San Joaquin County
District Attorney's Office

People v. Dekimbre Bell

There has been recent commentary in the media surrounding the resolution of the case of People v. Dekimbre Bell by the District Attorney’s Office. The District Attorney’s Office would like to take this opportunity to correct the dissemination of misinformation about the resolution of this case. First, most felony charges have sentencing ranges which allow for both a minimum sentence, a maximum sentence, or any sentence in between. In this case, the minimum could be probation with no jail time, up to a maximum sentence of 3 years in prison. Second, according to California law, any defendant who possesses child pornography can only be charged with a single count. Meaning if someone possesses multiple images of child pornography, they can only face a single charge. Third, the “local” sentence of one year imposed in this case allows for intensive supervision on probation, rather than less supervision on parole post release community supervision. In this instance the length of the period of supervision had the defendant been sentenced to prison would have been much shorter on post release community supervision rather than on probation. This means the defendant is better supervised on probation in this case, as he will be on probation for up to 5 years rather than a much shorter period of only 1 year on parole. If the defendant violates probation after release from jail, the court can sentence him to up to 3 years in prison, providing a huge incentive for him not to reoffend. Fourth, occasionally this type of case will be filed by the federal authorities and if the cases can be pursued at the federal level, this is the preferred practice.

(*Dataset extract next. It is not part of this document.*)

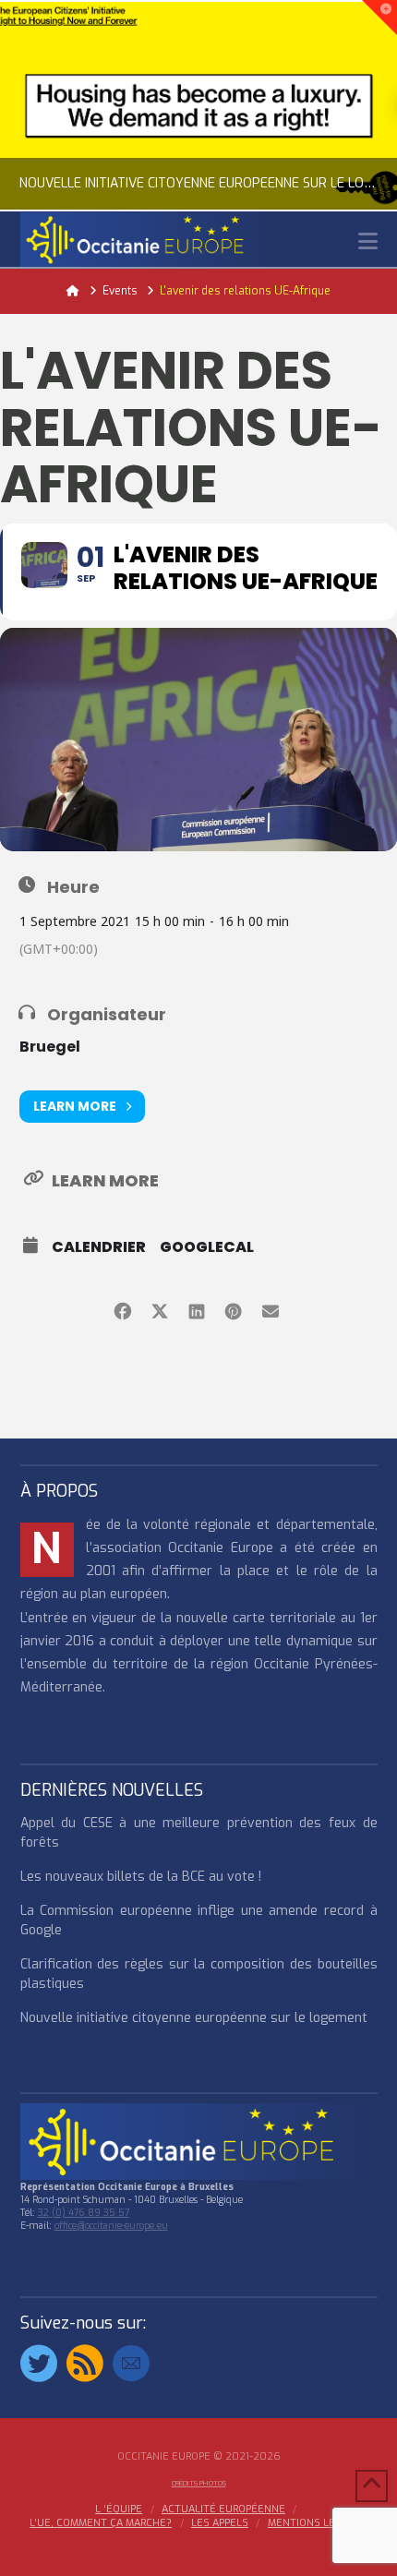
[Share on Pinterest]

Here, the defendant entered a plea allowing for a maximum sentence of 16 months. The case was set for a sentencing hearing whereby the court would ultimately determine what the final sentence would be. The maximum penalty for this offense is 3 years in state prison. Certain aggravating sentencing factors must be present to receive a maximum sentence. Those factors, such as an extensive criminal history or prior convictions for similar crimes, were not present in this case. The defendant will have to register as a sex offender, attend a sex offender management program, and will be supervised by the Probation Department’s Intensive Supervision Unit for up to 5 years with numerous conditions of probation, including unlimited searches of his person, vehicle, and residence, close monitoring of his online activities and electronic devices, as well as his movements and proximity to children within the community.

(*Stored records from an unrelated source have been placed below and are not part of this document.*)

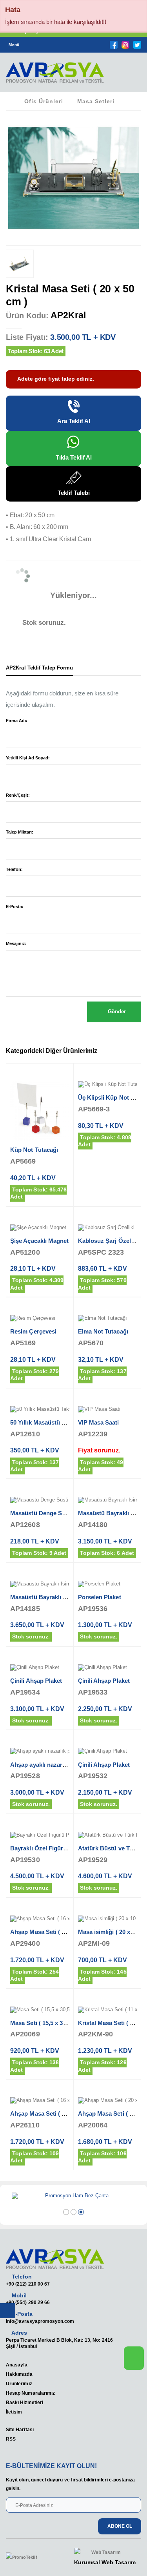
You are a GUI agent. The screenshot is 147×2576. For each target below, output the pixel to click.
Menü (14, 44)
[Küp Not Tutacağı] (39, 1110)
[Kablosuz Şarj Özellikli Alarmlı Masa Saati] (107, 1227)
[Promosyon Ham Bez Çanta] (73, 2196)
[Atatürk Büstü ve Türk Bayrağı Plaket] (107, 1835)
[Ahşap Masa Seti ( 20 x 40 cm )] (107, 2100)
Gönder (116, 1011)
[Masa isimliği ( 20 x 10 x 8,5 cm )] (107, 1919)
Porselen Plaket (99, 1597)
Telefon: (14, 869)
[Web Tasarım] (105, 2553)
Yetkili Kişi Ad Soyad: (28, 757)
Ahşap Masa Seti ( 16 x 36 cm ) (52, 1931)
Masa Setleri (95, 101)
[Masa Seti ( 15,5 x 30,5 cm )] (39, 2010)
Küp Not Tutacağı (34, 1149)
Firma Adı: (16, 720)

Our office strongly believes that if we can appropriately resolve a case with the least amount of harm to the victims, witnesses and the community, we do so. We also look at the outlay of resources required to take a case to trial. If we had demanded the maximum sentence in this case and taken it to trial, the judge could have imposed same one year sentence (or a lesser sentence) based upon the defendant’s young age (22), and his lack of criminal record. The District Attorney’s Office believes the ultimate resolution balanced and considered all factors in this case, in that it holds the defendant accountable, protects the public, and creates incentives for the defendant not to reoffend.